### The task
Copy each entry below verbatim. Skip the pictures.

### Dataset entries

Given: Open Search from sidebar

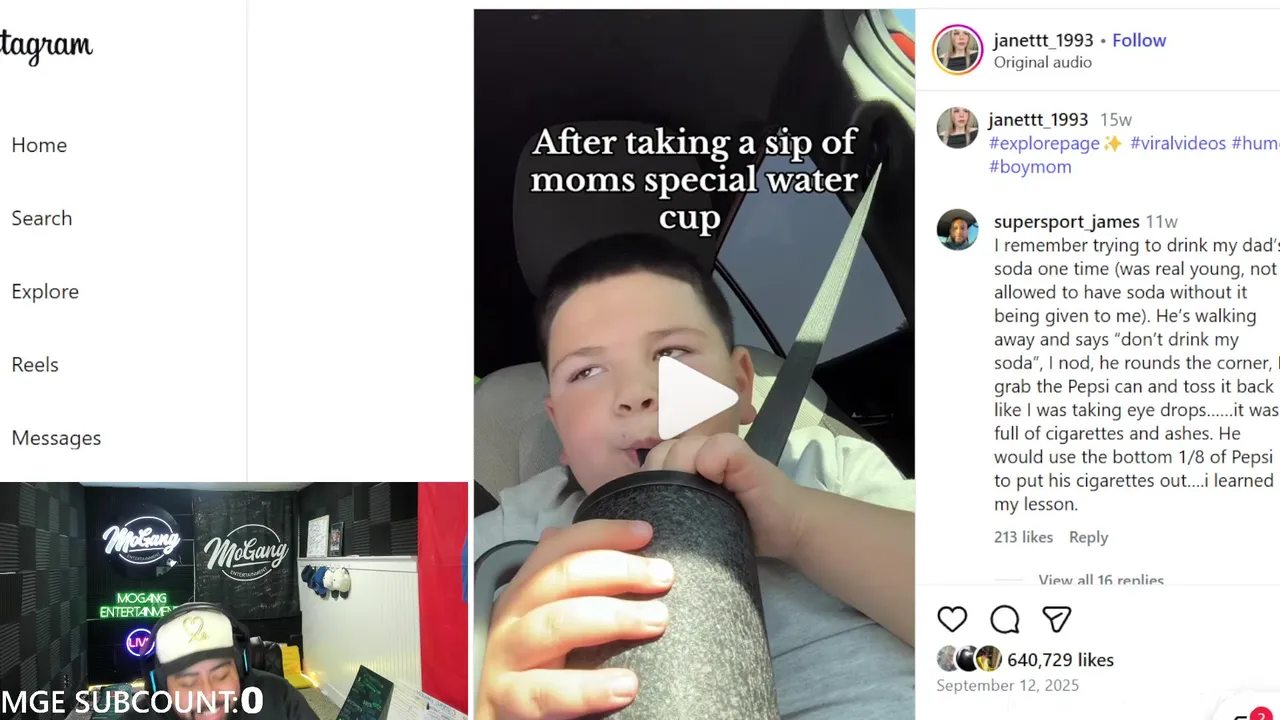Looking at the screenshot, I should (41, 218).
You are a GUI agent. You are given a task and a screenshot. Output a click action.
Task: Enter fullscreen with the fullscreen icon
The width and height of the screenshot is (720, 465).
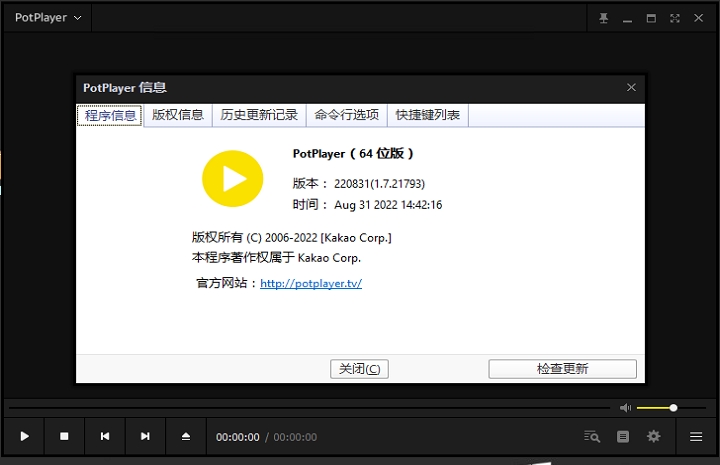675,18
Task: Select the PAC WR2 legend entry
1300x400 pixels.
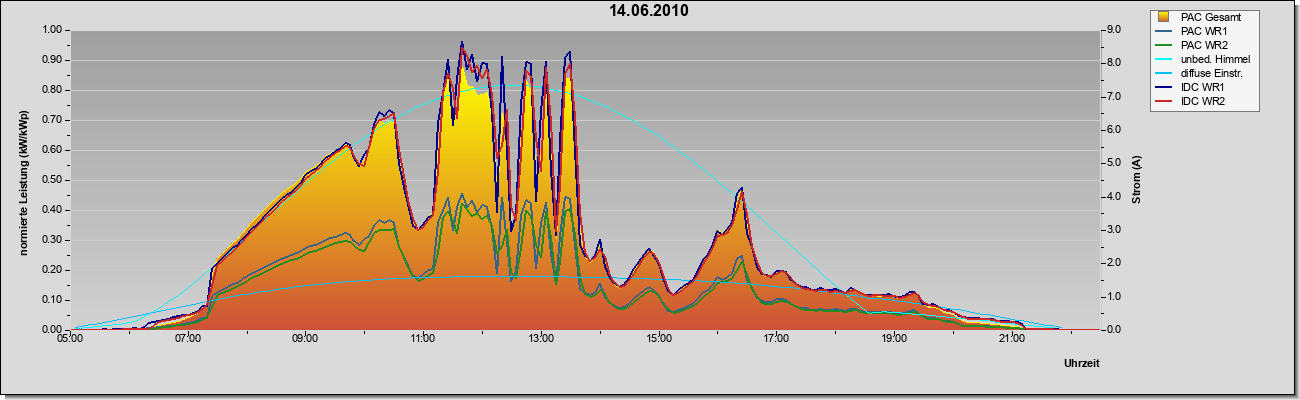Action: coord(1192,45)
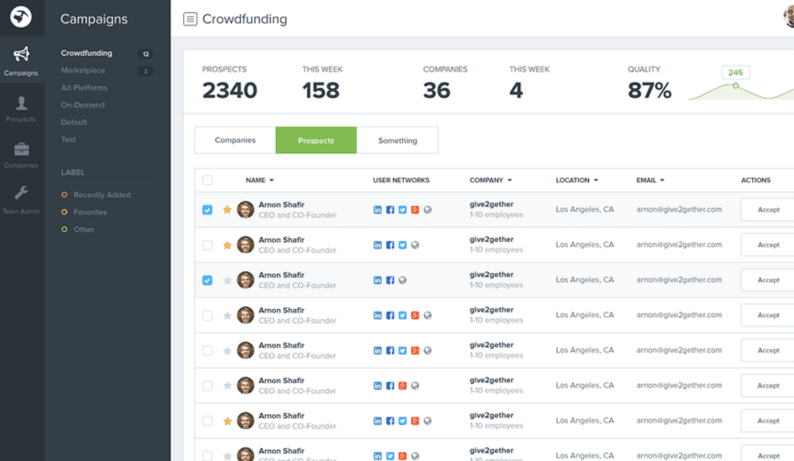Open Campaigns megaphone icon in sidebar
The image size is (794, 461).
(21, 55)
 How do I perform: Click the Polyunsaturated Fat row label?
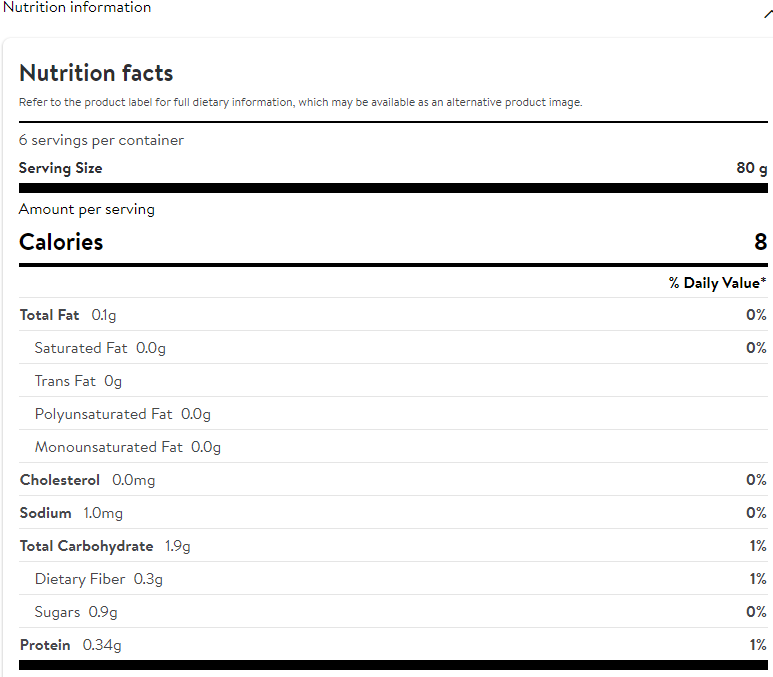pyautogui.click(x=103, y=414)
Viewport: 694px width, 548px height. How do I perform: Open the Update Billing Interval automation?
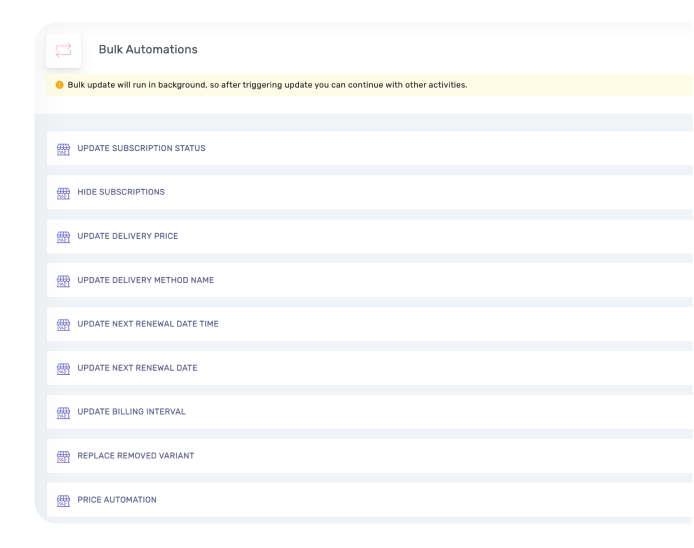(131, 412)
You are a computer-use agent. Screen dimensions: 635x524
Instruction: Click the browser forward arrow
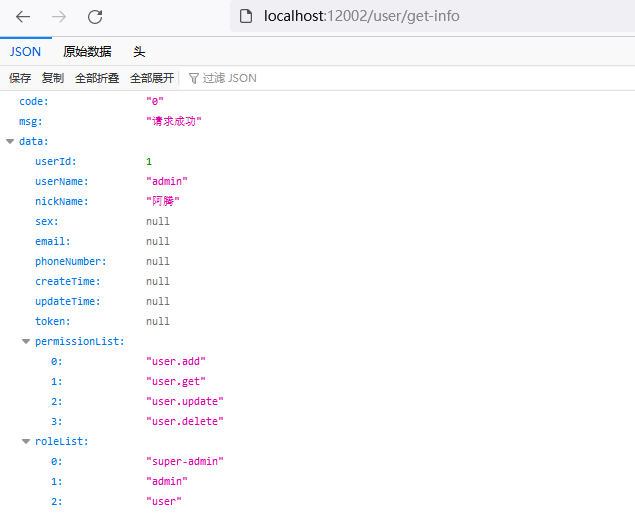(x=59, y=17)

### Response to this exercise
Given: Open Search from sidebar

Looking at the screenshot, I should (41, 218).
You are a GUI agent. You are given a task and a screenshot. Output a click action.
Task: Enter fullscreen with the fullscreen icon
The width and height of the screenshot is (720, 465).
675,18
Task: Select the PAC WR2 legend entry
1300x400 pixels.
Action: coord(1192,45)
Open Campaigns megaphone icon in sidebar
The image size is (794, 461).
(21, 55)
 How do I perform: Click the Polyunsaturated Fat row label?
pyautogui.click(x=103, y=414)
Viewport: 694px width, 548px height. How do I perform: Open the Update Billing Interval automation?
(131, 412)
You are a computer-use agent. Screen dimensions: 635x524
Instruction: Click the browser forward arrow
(x=59, y=17)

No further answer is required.